Image
The foreign minister of Sierra Leone, Dr Samura Kamara, signing the Arms Trade Treaty at UN headquarters on 25 September.  Churches in Sierra Leone are active in the WCC campaign for a strong ATT. © United Nations

The foreign minister of Sierra Leone, Dr Samura Kamara, signing the Arms Trade Treaty at UN headquarters on 25 September. Churches in Sierra Leone are active in the WCC campaign for a strong ATT. © United Nations

World leaders at the United Nations (UN) last week backed two steps in relation to the Arms Trade Treaty, promoted by churches, to make people safer through new laws to control deadly weapons.

The biggest event came as the United States, the world largest exporter of arms, signed the new Arms Trade Treaty (ATT) during a high-level phase of the UN General Assembly, 24 to 26 September. Twenty-six other countries signed as well. Churches had lobbied seven of the new signatories, including Zambia, the USA, South Africa, Sierra Leone, the Philippines and Ghana.

A UN majority of 112 world governments has now signed the Arms Trade Treaty in just four months.

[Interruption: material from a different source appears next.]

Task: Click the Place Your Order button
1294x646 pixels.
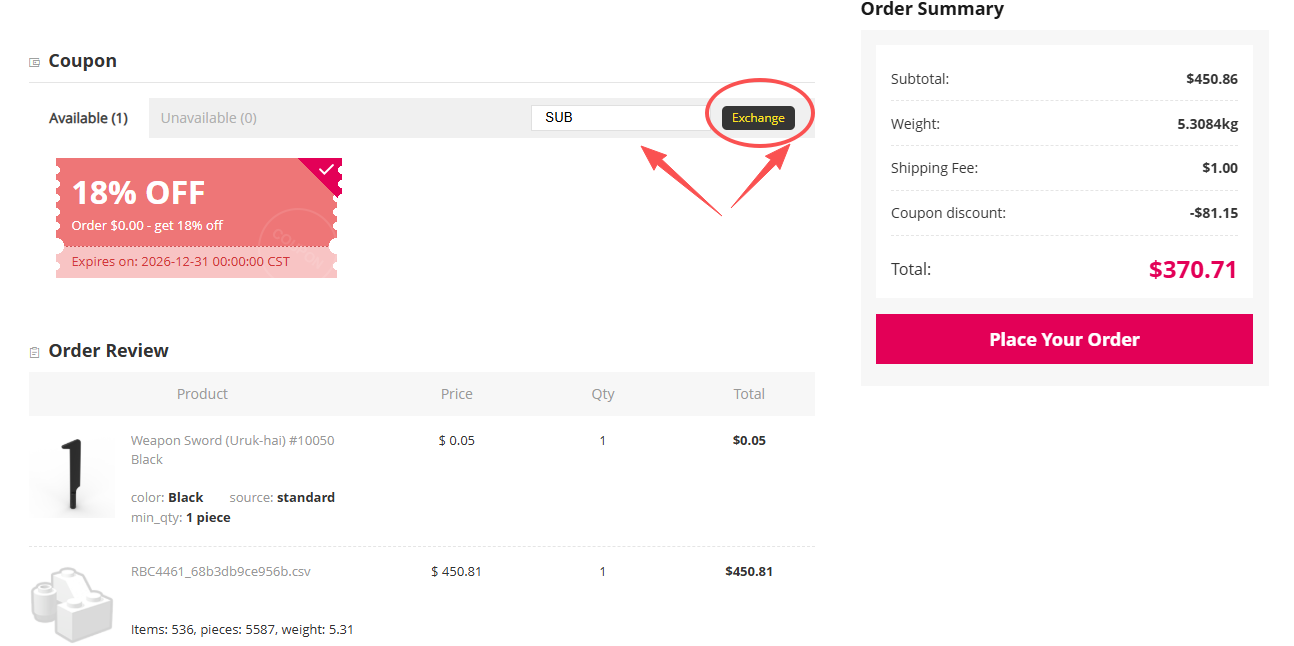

The World Council of Churches and member churches have campaigned for the ATT for the past three years to block sales of arms which risk being used to commit atrocities and violations of human rights and humanitarian law. The next step is for 50 states to ratify the treaty and bring it into effect.

Humanitarian concerns were also prominent at a special high-level UN meeting. This gathering, devoted to nuclear disarmament, met on 26 September. Scores of countries, including all the nations of Africa and Southeast Asia, focused on the humanitarian consequences of nuclear weapons. Government and civil society speakers called for an outright ban on nuclear weapons, criticizing the current inertia in disarmament led by nuclear-armed states and echoing a core position in ecumenical advocacy.

“Weapons that have been outlawed increasingly become seen as illegitimate,” a representative of the International Campaign to Abolish Nuclear Weapons told the meeting. Several states pointed to the widespread condemnation of the use of chemical weapons in Syria, which are banned on humanitarian grounds, and noted that nuclear weapons are widely condemned but not banned.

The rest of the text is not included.